Albert Park, within easy reach of the Melbourne central business district, became home to the Australian Grand Prix in Melbourne. A 16-turn circuit, which measures 5.3 km in its current guise, it was built utilising a combination of public roads and a car park within the park. The circuit is renowned as being a smooth and high-speed test for Formula One teams and drivers. Its characteristics are similar to the only other street circuit set in a public park used in the Formula One World Championship, the Circuit Gilles Villeneuve in Montreal which hosts the Canadian Grand Prix.
The promotional theme for the first race in Melbourne was "Melbourne – What a Great Place for the Race". Some 401,000 people turned out for the four days leading up to and including the first race in 1996, which remains a record for the event. The logistics of creating a temporary circuit and hosting an event of the magnitude of a Formula One Grand Prix from scratch were not lost on the international visitors, with Melbourne winning the F1 Constructors' Association Award for the best organised Grand Prix of the year in its first two years (1996 and 1997).

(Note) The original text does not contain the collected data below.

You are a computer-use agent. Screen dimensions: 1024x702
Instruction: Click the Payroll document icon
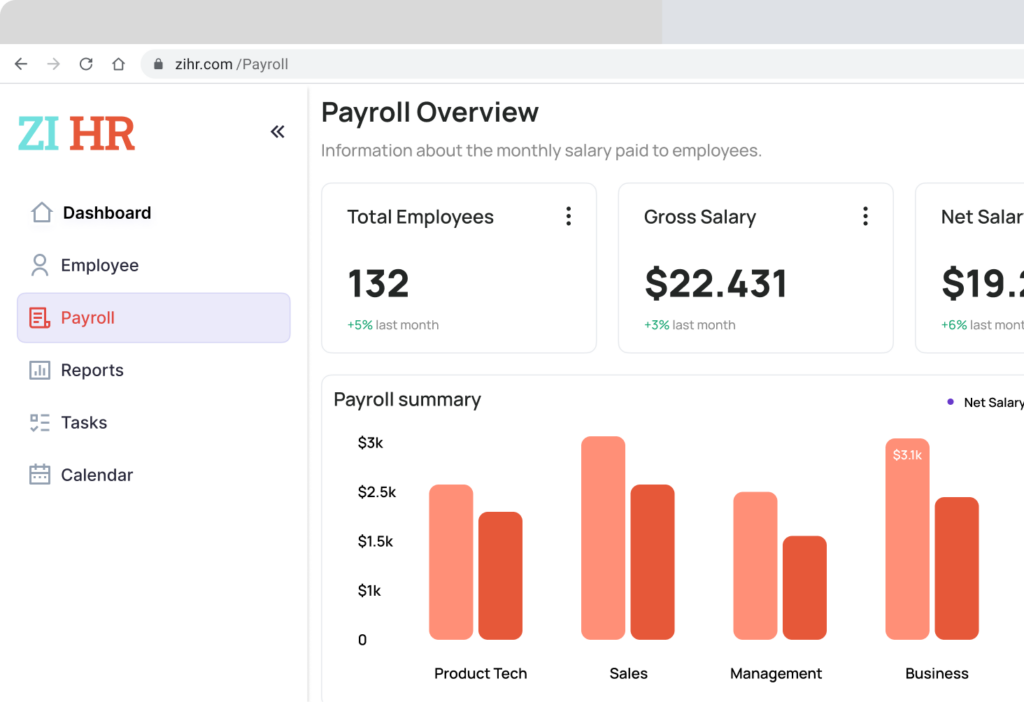coord(40,318)
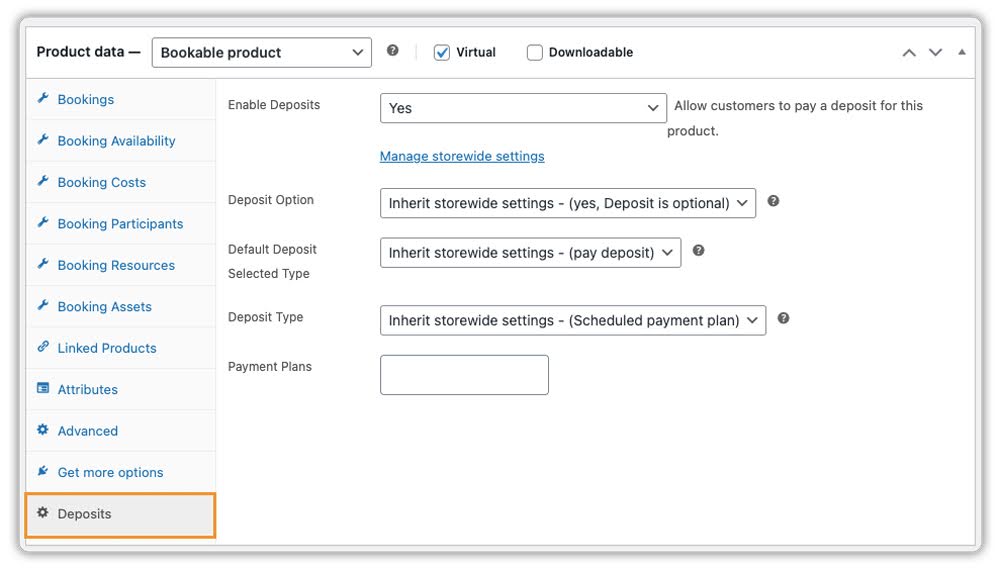Expand the Deposit Option dropdown

point(567,203)
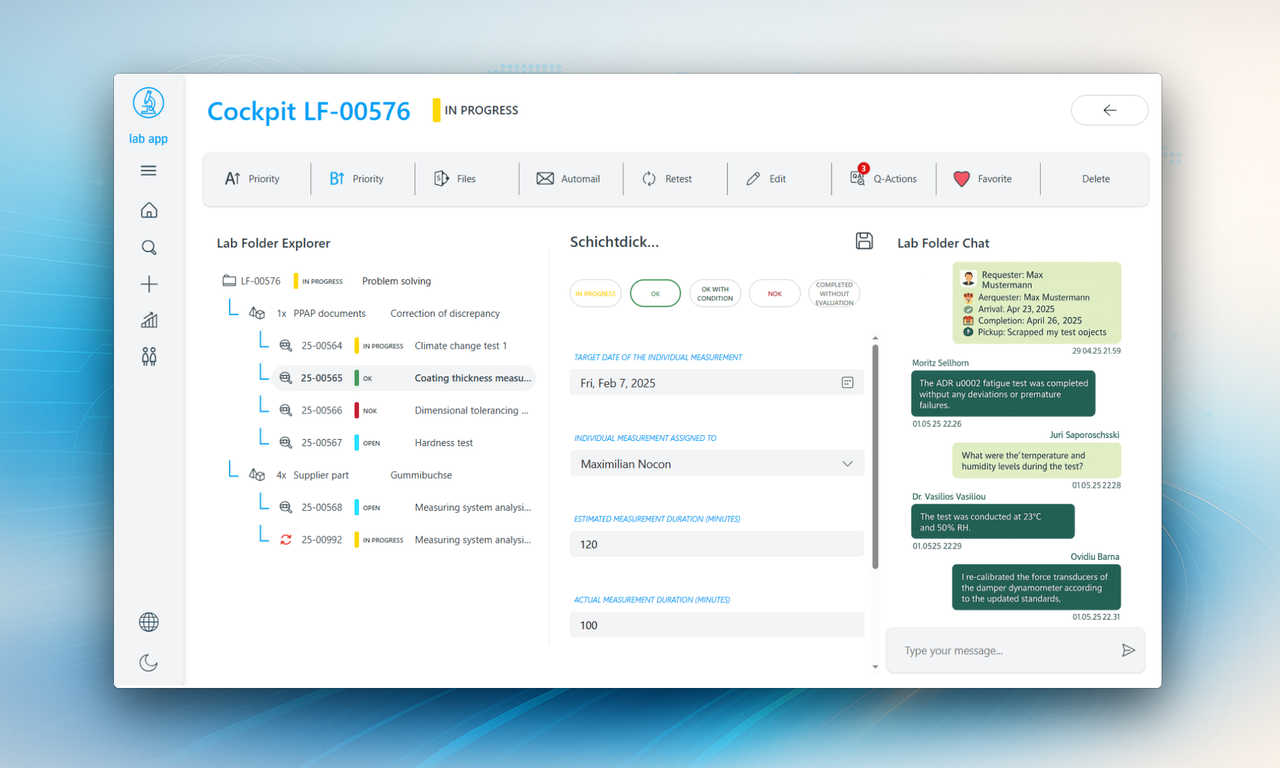Image resolution: width=1280 pixels, height=768 pixels.
Task: Click the Delete button
Action: point(1096,179)
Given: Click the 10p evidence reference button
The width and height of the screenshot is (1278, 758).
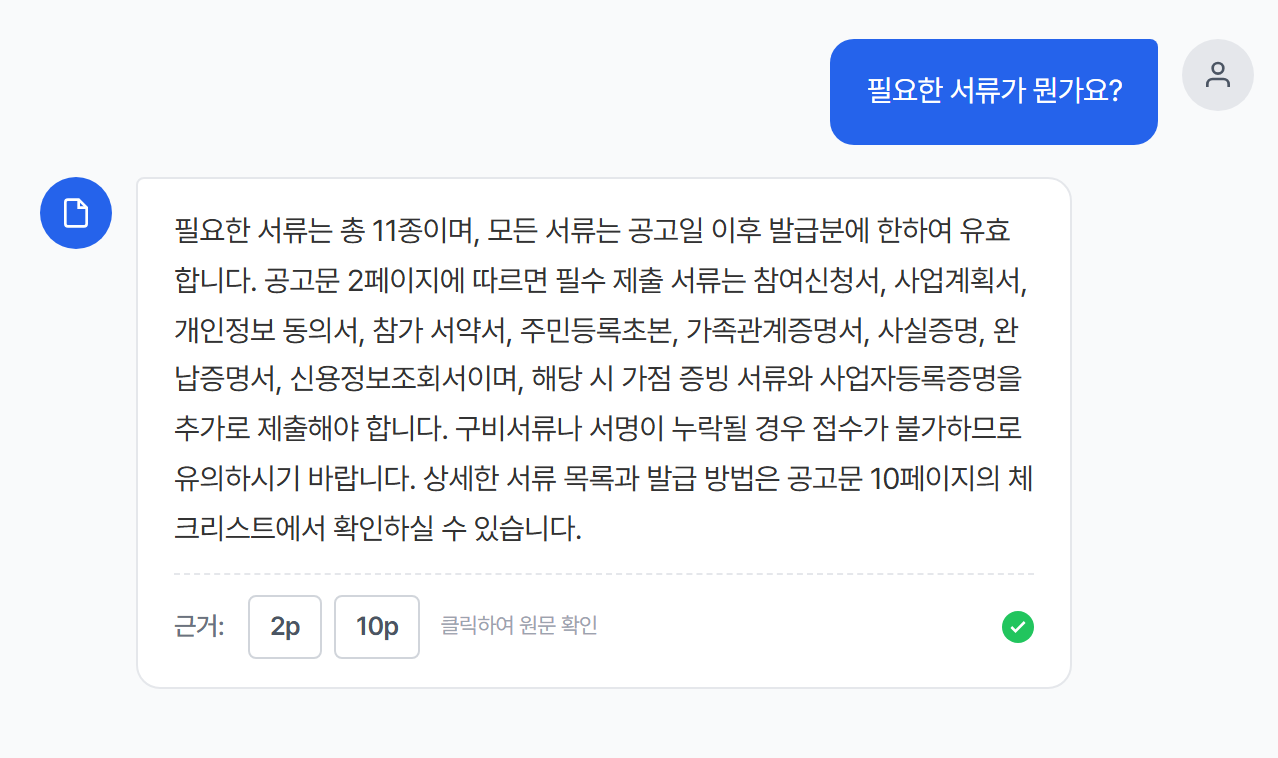Looking at the screenshot, I should (x=376, y=627).
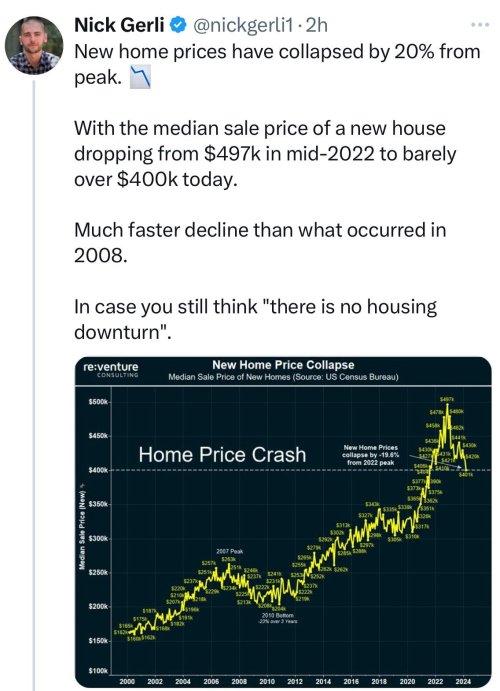The width and height of the screenshot is (500, 691).
Task: Open the attached New Home Price chart image
Action: [283, 522]
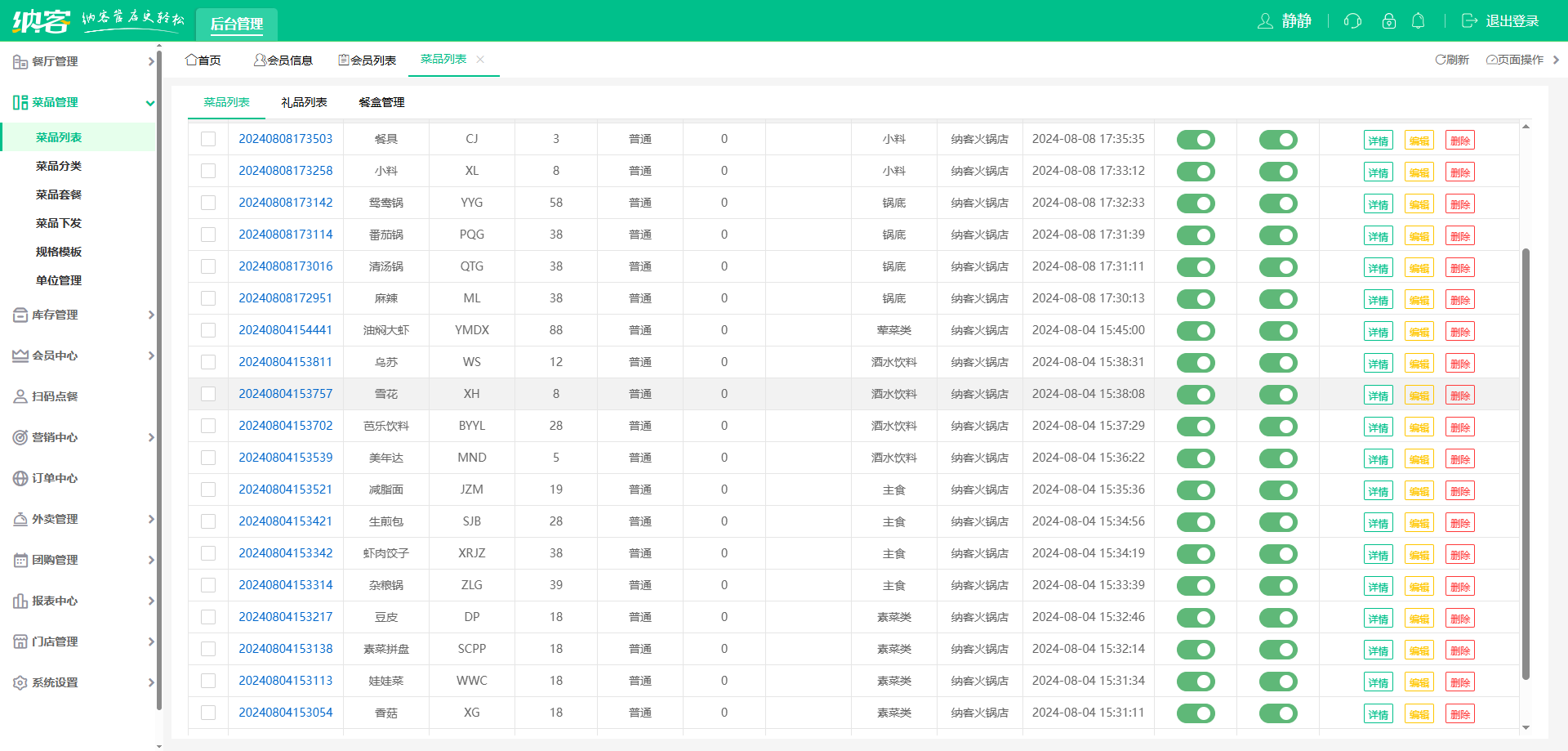This screenshot has width=1568, height=751.
Task: Expand the 库存管理 sidebar menu
Action: pos(82,315)
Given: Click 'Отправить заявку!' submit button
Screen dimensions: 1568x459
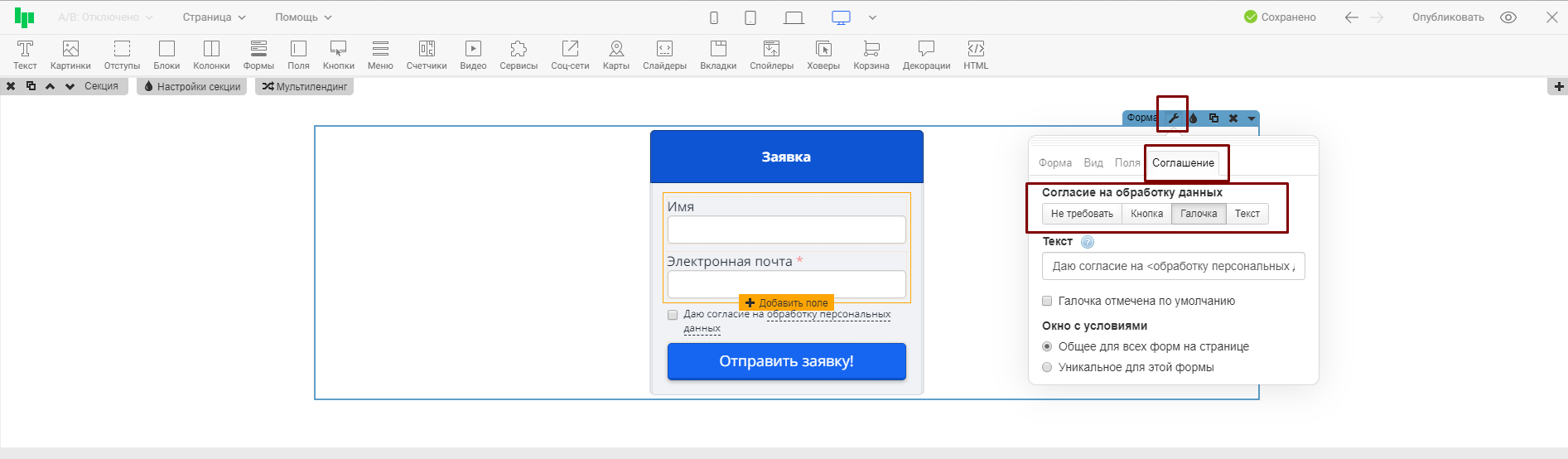Looking at the screenshot, I should 786,361.
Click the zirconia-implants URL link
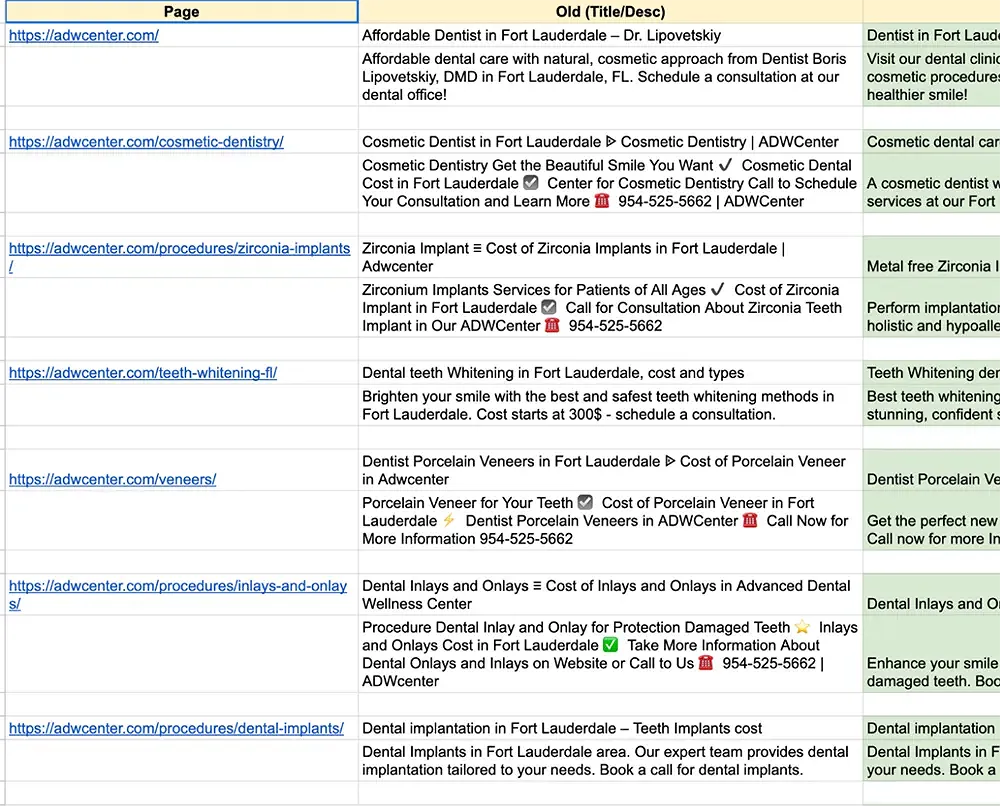Image resolution: width=1000 pixels, height=806 pixels. [x=179, y=249]
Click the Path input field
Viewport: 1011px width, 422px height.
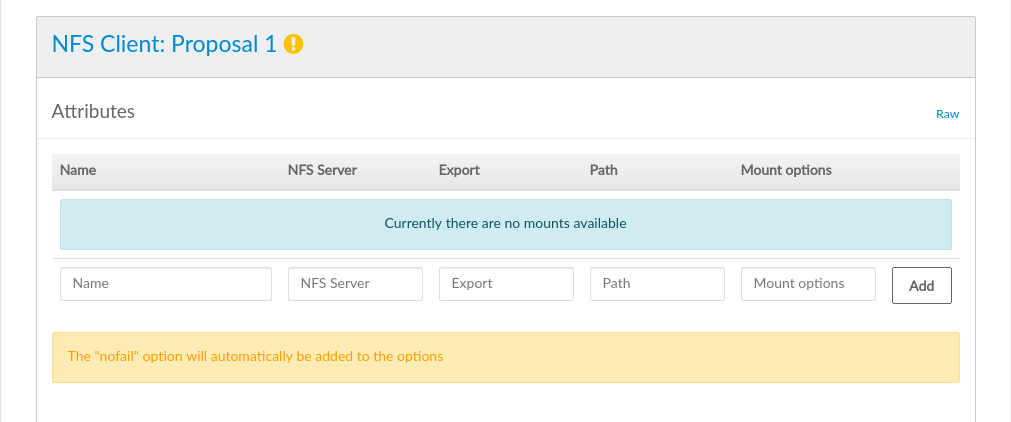pos(657,284)
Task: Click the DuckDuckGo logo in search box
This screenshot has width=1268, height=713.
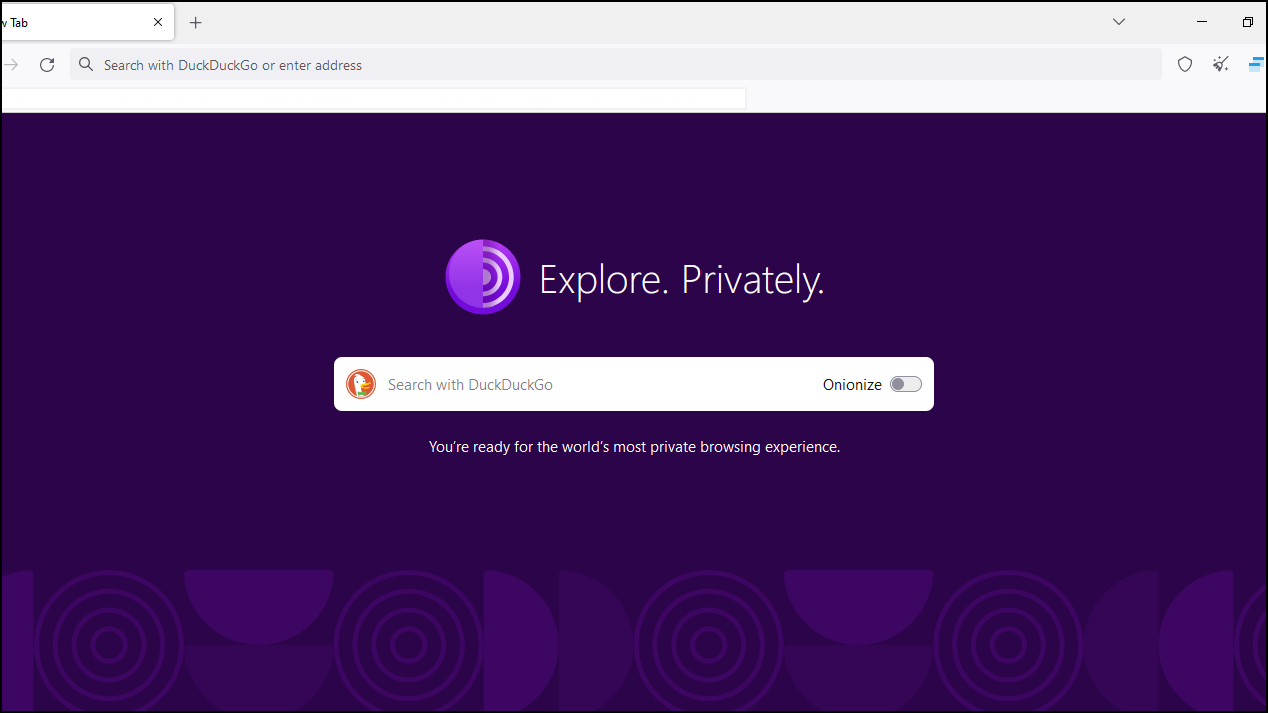Action: (x=361, y=384)
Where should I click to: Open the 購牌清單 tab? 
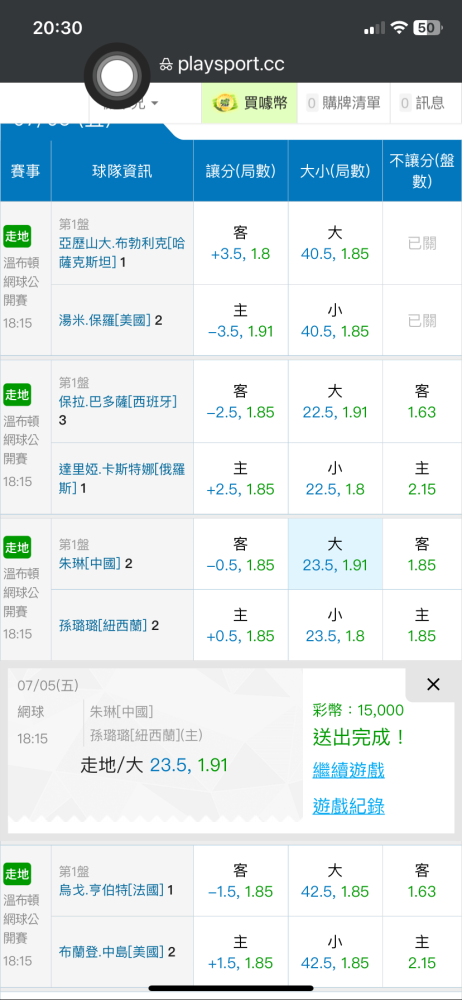click(x=343, y=103)
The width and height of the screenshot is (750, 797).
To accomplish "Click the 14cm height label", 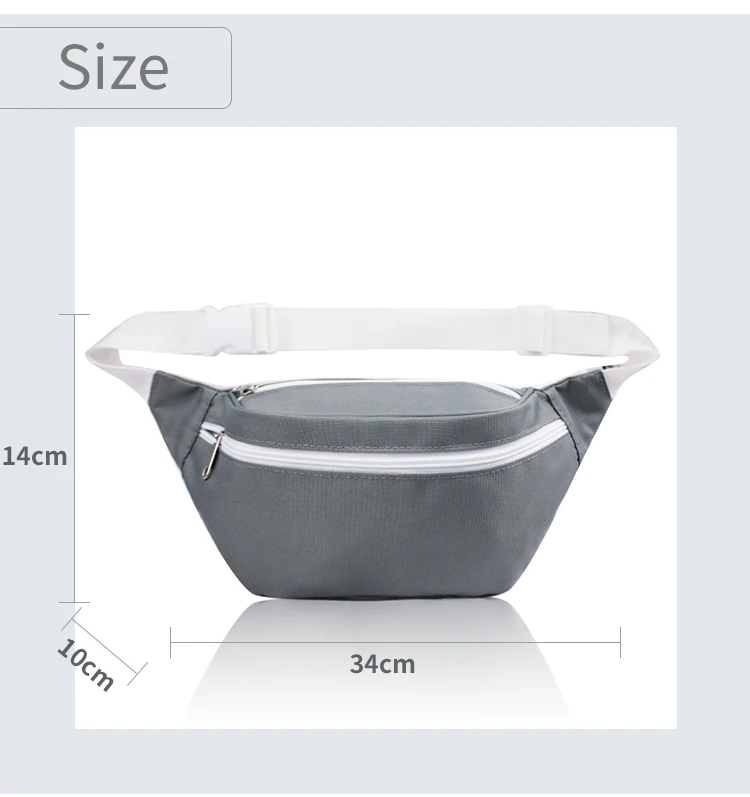I will tap(35, 456).
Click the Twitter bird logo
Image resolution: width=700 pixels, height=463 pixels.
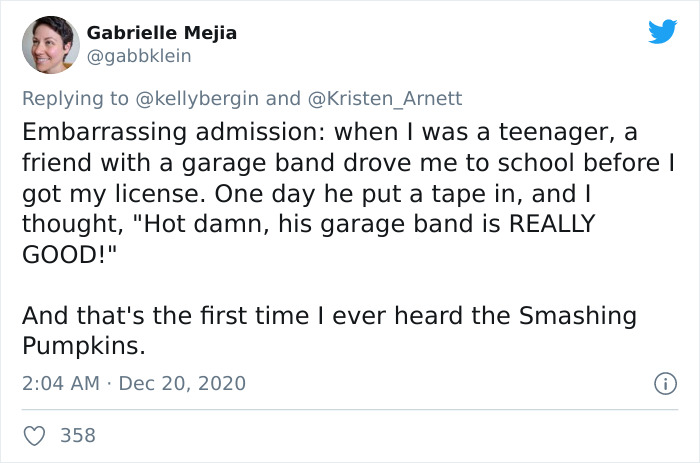point(662,31)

It took just three corners for the Australian Grand Prix at Albert Park to gain worldwide attention. On the first lap of the first race in 1996, Jordan's Martin Brundle was launched into the air in an enormous accident. Footage of the crash, and Brundle's subsequent rush back to the pits to take the spare car for the restart, ensured the first race in Melbourne gained widespread coverage. The race was won by Williams's Damon Hill.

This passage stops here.